WRITTEN TASKS:
1. Translate this sentence from the Wilkins Pontiac opinion into Spanish: "The hearing officer granted a portion of Wilkins's claimed relocation expenses."
2. Repeat word for word everything in the Wilkins Pontiac opinion from "In re the Application" down to "Bloomington, for relator.".
3. Go on with the Wilkins Pontiac opinion from the point at which it stops.

Application of Wilkins Pontiac, Inc.Annotate this Case
530 N.W.2d 571 (1995)
In re the Application of RELOCATION BENEFITS OF WILKINS PONTIAC, INC.
Court of Appeals of Minnesota.
April 25, 1995.
Review Denied June 23, 1995.
*572 Christopher J. Dietzen, Larkin, Hoffman, Daly & Lindgren, Ltd., Bloomington, for relator.
Wayne G. Popham, Bruce L. McLellan, Popham, Haik, Schnobrich, Kaufman, Ltd., Minneapolis.
Considered and decided by HARTEN, P.J., HUSPENI, and MINENKO,[*] JJ.OPINION
EUGENE MINENKO, Acting Judge.
Wilkins Pontiac's petition for relocation benefits was denied by the Economic Development Authority. Wilkins appealed and a hearing was conducted. The hearing officer granted a portion of Wilkins's claimed relocation expenses. Wilkins now brings this appeal, claiming it is entitled to additional reimbursement consisting of carrying costs and attorney fees. We affirm.FACTS
Wilkins Pontiac (Wilkins) was a car dealership on Excelsior Boulevard in St. Louis Park. The Economic Development Authority (EDA) for the City of St. Louis Park wished to redevelop certain property along Excelsior, including the site occupied by Wilkins. Wilkins opposed the redevelopment of the area and demanded that it be allowed to stay at the Excelsior Boulevard location. Although the developer retained for the project subsequently withdrew from it, Wilkins was aware that the EDA nonetheless intended to pursue the redevelopment; thus, Wilkins contacted its franchisor GM-Pontiac regarding the need to relocate.
The EDA eventually entered into a redevelopment agreement with a different developer in January of 1987 and informed Wilkins that a possible relocation site owned by Westinghouse was on the market. In March of 1987, Wilkins obtained an option to purchase that property and employed an attorney to investigate the possibility of the property being rezoned for use as a car dealership. As a result of the investigation, Wilkins concluded that obtaining rezoning approval was unlikely.
The EDA commenced a proceeding for the condemnation of the Wilkins site and arranged for estimates both of the fair market value of the fixtures on the property and of the costs of Wilkins's relocation. The pleadings requested the court to order that the transfer of title and possession of Wilkins Pontiac would occur on November 16, 1987. Although in negotiations Wilkins advised the EDA that GM-Pontiac would need to consent to a relocation site, the EDA and the redeveloper maintained their position that Wilkins should vacate the premises by November 16, 1987. Wilkins concluded that it would need *573 more time to relocate to the Westinghouse site which it had deemed a suitable site or that it would be forced to close the business and lose the franchise. Westinghouse would not grant Wilkins an option on the property, and the EDA denied Wilkins's request for a continuance of the hearing date of November 18, 1987.
The EDA, the redeveloper, and Wilkins then entered into a written settlement agreement. This agreement provided that Wilkins would dismiss all of its claims and would purchase the Westinghouse site for the relocation of the Pontiac dealership in exchange for the redeveloper's payment of $237,500 and the EDA's payment of $262,500 to Wilkins. The agreement was contingent on the necessary zoning approvals and the approval of the site by GM-Pontiac. The agreement allowed Wilkins to remain on its premises until October 31, 1988, and permitted Wilkins to present a claim for relocation benefits if GM-Pontiac did not approve the relocation. Wilkins purchased the Westinghouse site, but was denied approval by GM-Pontiac to transfer its car dealership. Wilkins eventually entered into a confidential settlement agreement with GM-Pontiac with respect to this denial. The redeveloper then terminated its involvement with the redevelopment project.

RECORD EXTRACTS:
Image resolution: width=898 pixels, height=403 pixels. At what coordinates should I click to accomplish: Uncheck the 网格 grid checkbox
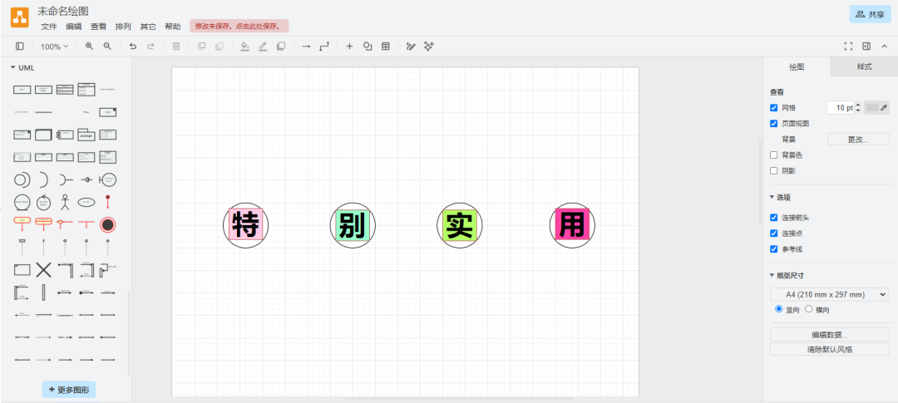(774, 108)
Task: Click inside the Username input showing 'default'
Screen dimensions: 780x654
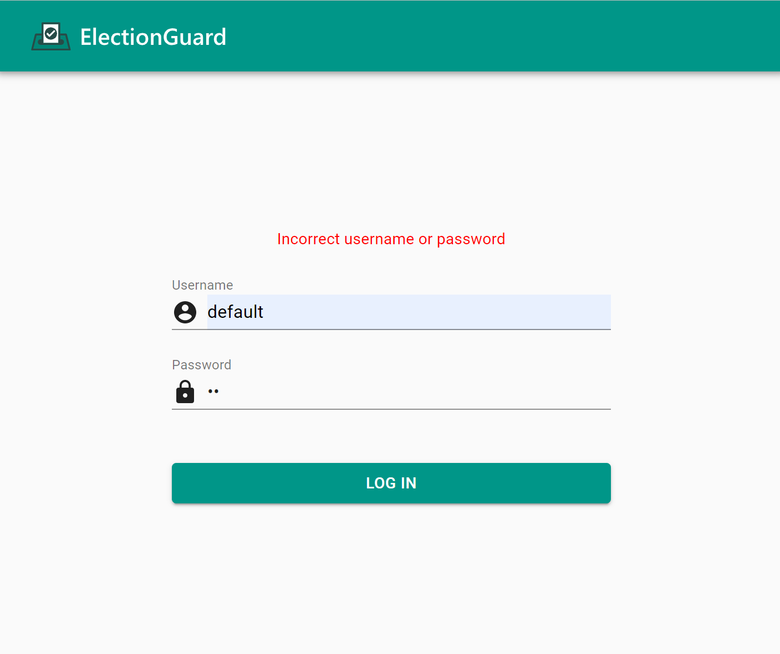Action: 388,312
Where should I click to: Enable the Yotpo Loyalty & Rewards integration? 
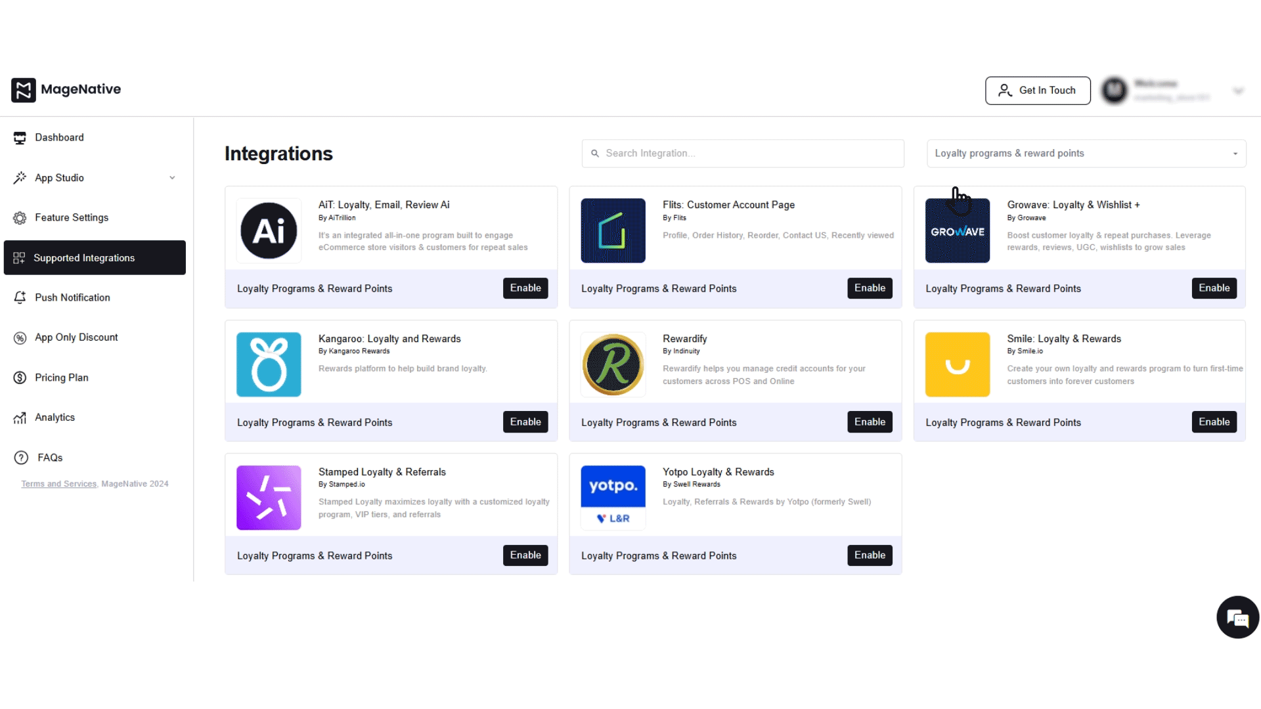click(x=870, y=555)
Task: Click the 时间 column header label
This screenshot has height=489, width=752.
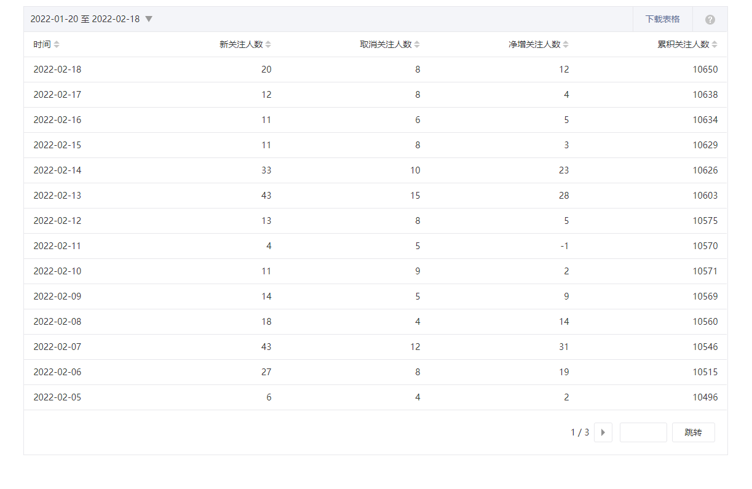Action: coord(42,44)
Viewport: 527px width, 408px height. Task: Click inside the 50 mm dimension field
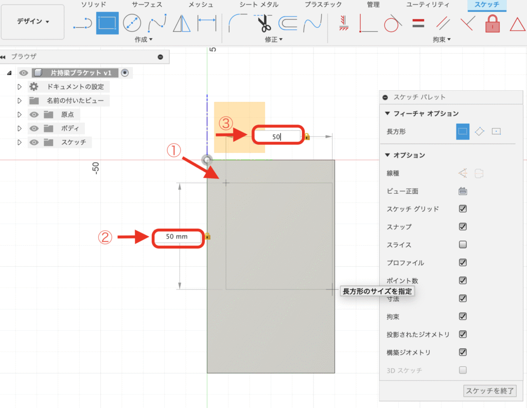click(x=178, y=237)
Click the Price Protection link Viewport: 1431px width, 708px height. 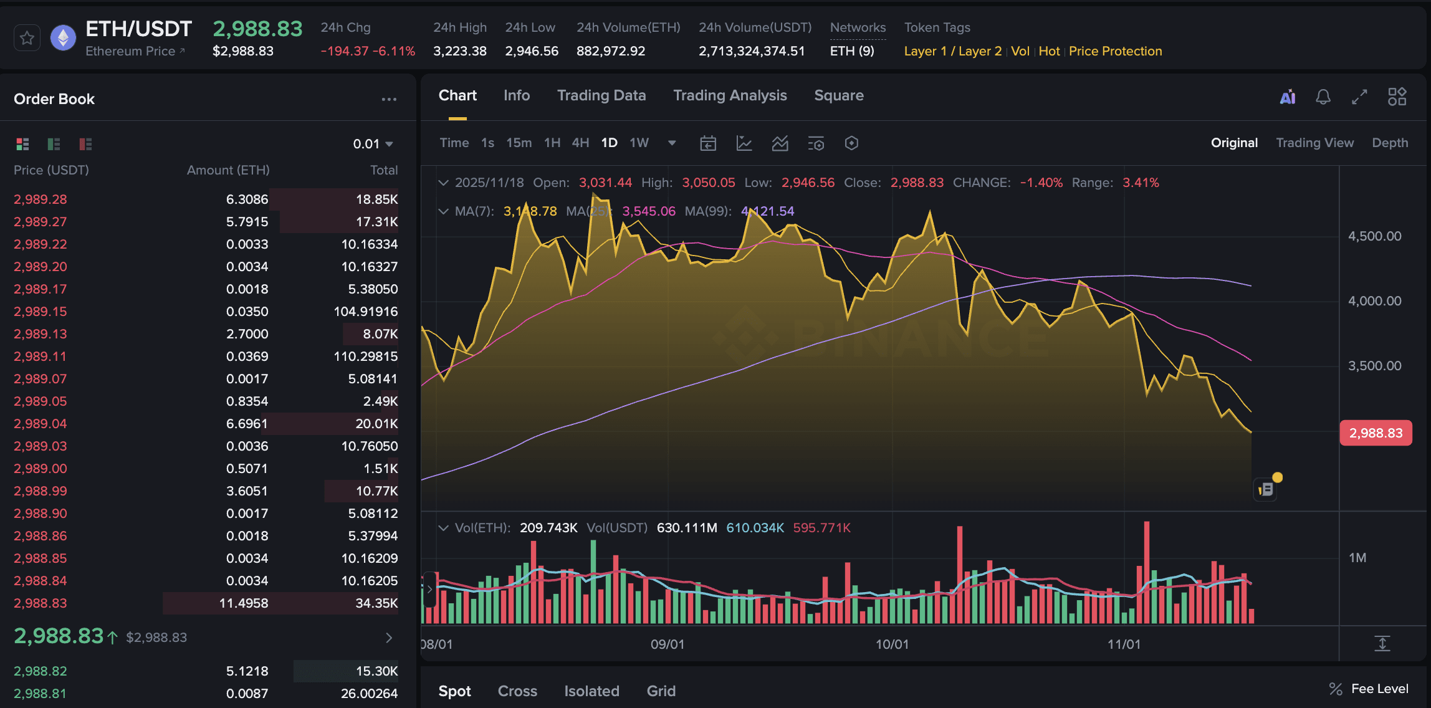(1115, 51)
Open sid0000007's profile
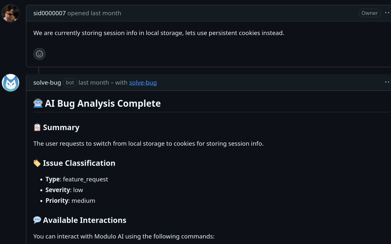This screenshot has width=391, height=244. pyautogui.click(x=49, y=13)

TASK-BY-TASK ANSWERS:
1. El funcionario de audiencias concedió una parte de los gastos de reubicación reclamados por Wilkins.

2.
In re the Application of RELOCATION BENEFITS OF WILKINS PONTIAC, INC.
Court of Appeals of Minnesota.
April 25, 1995.
Review Denied June 23, 1995.
*572 Christopher J. Dietzen, Larkin, Hoffman, Daly & Lindgren, Ltd., Bloomington, for relator.

3.
In August 1988, GM-Pontiac employed an attorney to seek rezoning of another property on which Wilkins had an option. The rezoning request, which eventually went before the city council, was denied in May 1989. Wilkins continued to seek the consent of GM-Pontiac to relocate its car dealership to the Westinghouse property but as time went on concluded that GM-Pontiac would not grant the approval. At last, in January 1991, GM finally granted approval for the Westinghouse site, but made clear that Wilkins would have to defend a protest by a competing car dealership if one arose. In the meantime, Wilkins had put the Westinghouse property up for sale and had received various offers. These offers were withdrawn when the city declared a moratorium on the granting of land use approvals. By the spring of 1992, Wilkins had been able to obtain approval to lease the Westinghouse premises, and leased them fully by May 1992.
In late 1990, Wilkins began negotiations for the purchase of a parcel in Golden Valley to which it wished to relocate its car dealership. The final purchase agreement was executed on January 31, 1992, and construction commenced that summer. Wilkins moved to the new site in September of 1992.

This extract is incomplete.